The physical world is a relative world where one concept can be
matched against another concept and the result will be an
experience of some kind.
Given that premise, and in order for us to know relatively who
we are, we must therefore also know who we are not. The relative
world requires this. We cannot know something to be until it is
known in relationship to something it is not. That is what
relativity is all about. That is why, in the realm of the
absolute from which "all that is" came, things were only known
conceptually. To know things experientially requires a
differentiation between "all that is" and "all that is not."
In order for God to create relativity, God had to take her known
concepts into the physical world, concepts such as pure
unconditional love, and bring into existence its exact opposite.
God had to bring into the relative world everything that love is
not in order for us to know love as something that could be
experienced. So, the opposite of love, which we call fear was
brought into existence. Now we could know the experience of love
as opposed to what we know love is not, namely fear.
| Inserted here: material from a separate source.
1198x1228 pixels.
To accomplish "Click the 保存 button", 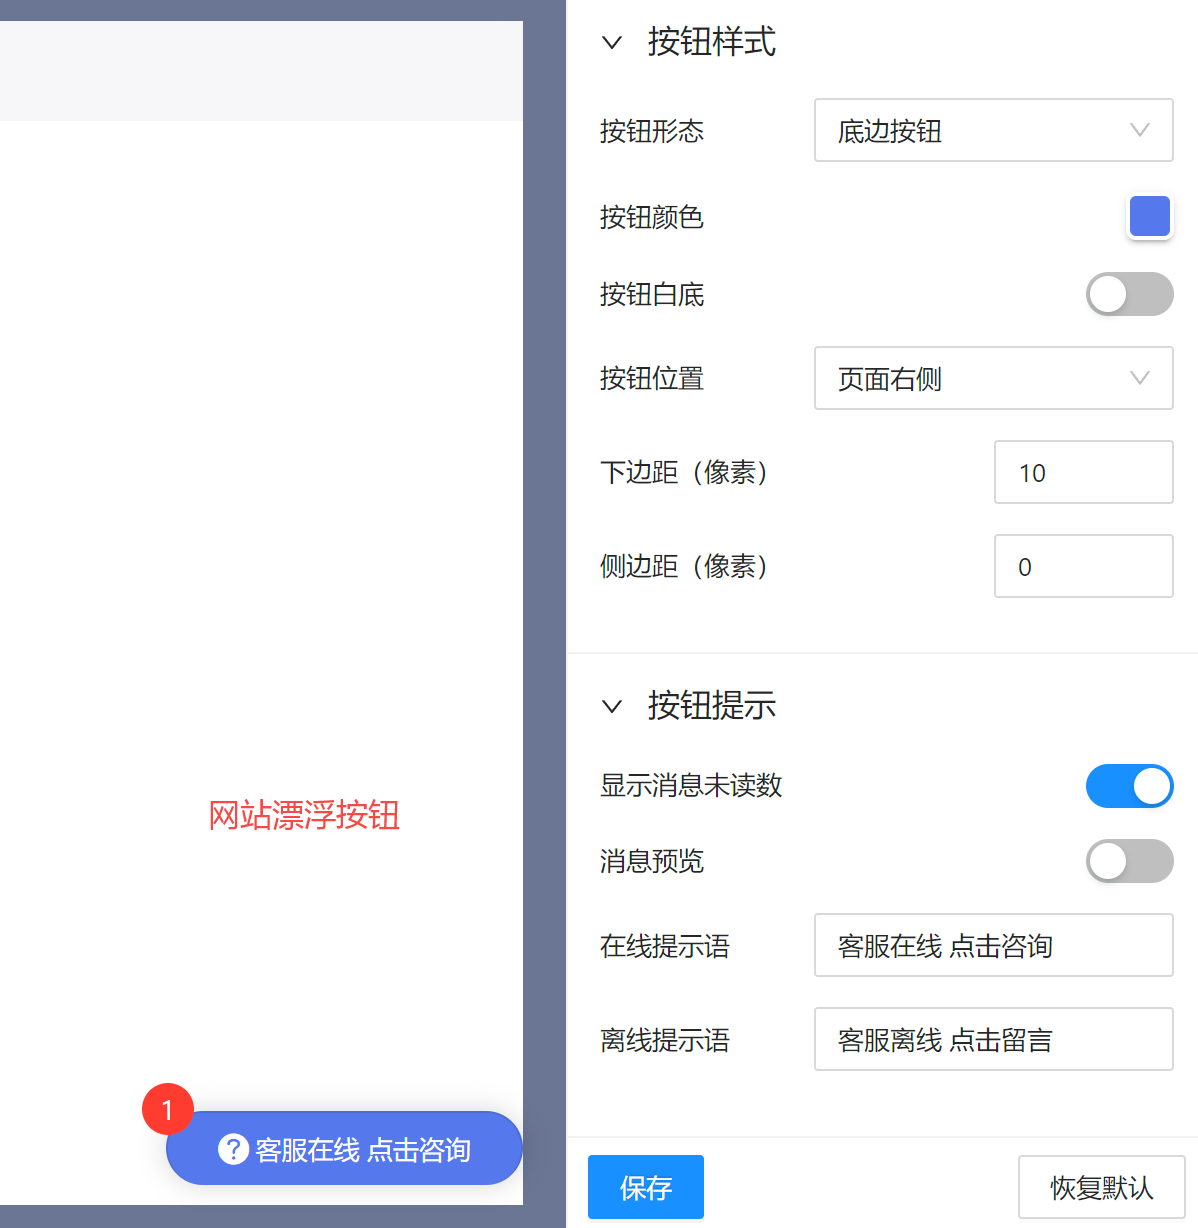I will tap(645, 1187).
You cannot have a concept of tall until you relate it to the
concept of not tall, which we call short. Of course the concept
of tall is relative, given what you are comparing. For instance
if you were to compare a tall man to a tall building, in that
relationship the tall man would be considered short.
Relativity is what our physical world is based on. We all give
the events and experiences of our lives meaning by how we view
the events in relationship to the past and current events of our
lives. It is hard to think of a world without relationship.
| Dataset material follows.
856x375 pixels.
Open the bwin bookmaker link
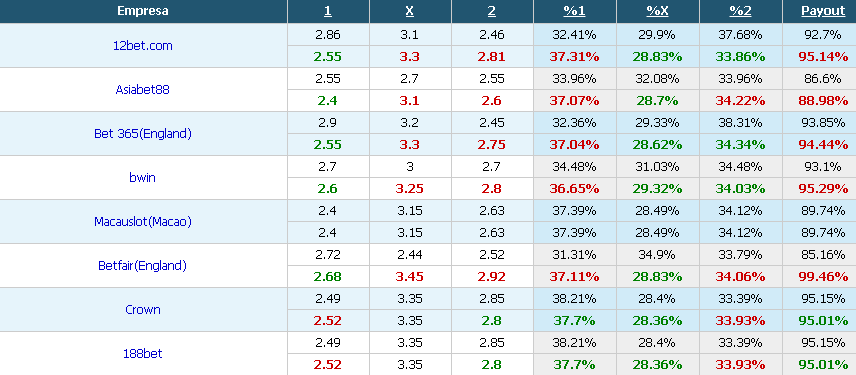tap(142, 177)
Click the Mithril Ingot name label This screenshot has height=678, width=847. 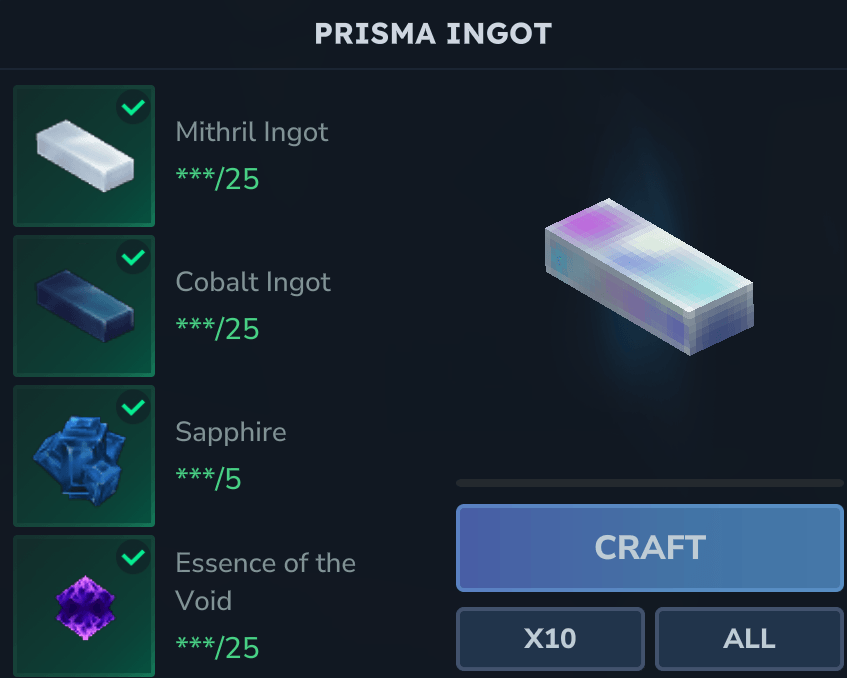click(252, 132)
Imagine that you are in a totally white room, dressed in a
totally white gown. There are no doors or windows or any other
physical things in the room. You are alone in the room totally
surrounded by white, no distinguishable corners, no shadows,
just a sea of white. You start thinking about your situation.
Thoughts race through your head to try to give meaning and
understanding to your situation. This process continues for some
time, but time becomes irrelevant because you have nothing to
compare the passage of time to.
Eventually your thinking slows down because there is nothing to
think about. There is no stimulus to make you continue thinking
about your situation. Your thoughts slow down until you have no
thoughts left and you believe you are going out of your mind.
In fact, that may be the case. Not that you are crazy, but that
you have to go out of your mind for your being because the mind
has no stimulus to continue what it does best, which is to think
about the things that are presented to it for analysis. When
there is nothing to analyze, the mind can shut down.
Because this is so out of the norm of our human experience, we
begin to imagine the notion of unworldly experience, or
craziness. This is why one of the best tortures devised by man,
for use on his fellow man, is the idea of solitary confinement,
to remove a person to a state of no outside stimulation in total
darkness. Amazing what we do to each other, isn't it?
Now imagine that a black dot appears in the room. The mind wakes
up and takes note because now it can start thinking again. It
can compare the dot in relation to everything else it knows. The
dot is black, as compared to the whiteness of everything else.
The dot is small compared to the size of you. The dot is
stationary compared to your ability to move. Now your brain
heats up and begins to experience the dot in relationship to
what the dot is not.
Next a chair appears in the room. The mind compares the chair in
relationship to the dot and to you. The chair is bigger than the
dot. The chair is smaller than you. The chair is a different
color than the dot. The chair has dimensions of length, width
and depth, compared to you and the dot. You are able to move the
chair, which gives you and the chair another relationship. You
can interact with the chair and create the experience of
sitting.
What we see by this experiment is that without the ability to
relate and compare one thing against another there is no thing
called experience. Only in relationship can we know experience.
It is the relationship between people, places, things and events
that allows us to experience those people, places, things and
events and put meaning to them.
Relativity is one of the greatest gifts that we have and the
greatest tool devised by God in order for her to know herself
experientially. Each one of us was created in the image and
likeness of God. That means we all have the same powers and
abilities as God. We are all creating our lives by using the
concept of relativity to experience whatever it is that we
desire.
Just understand that you can't know what abundance is without
also knowing lack. You can't know what perfect health is without
knowing illness. You can't know harmony without also knowing
discord.
So treasure every experience because it is all part of the
process of life in a physical, relative universe.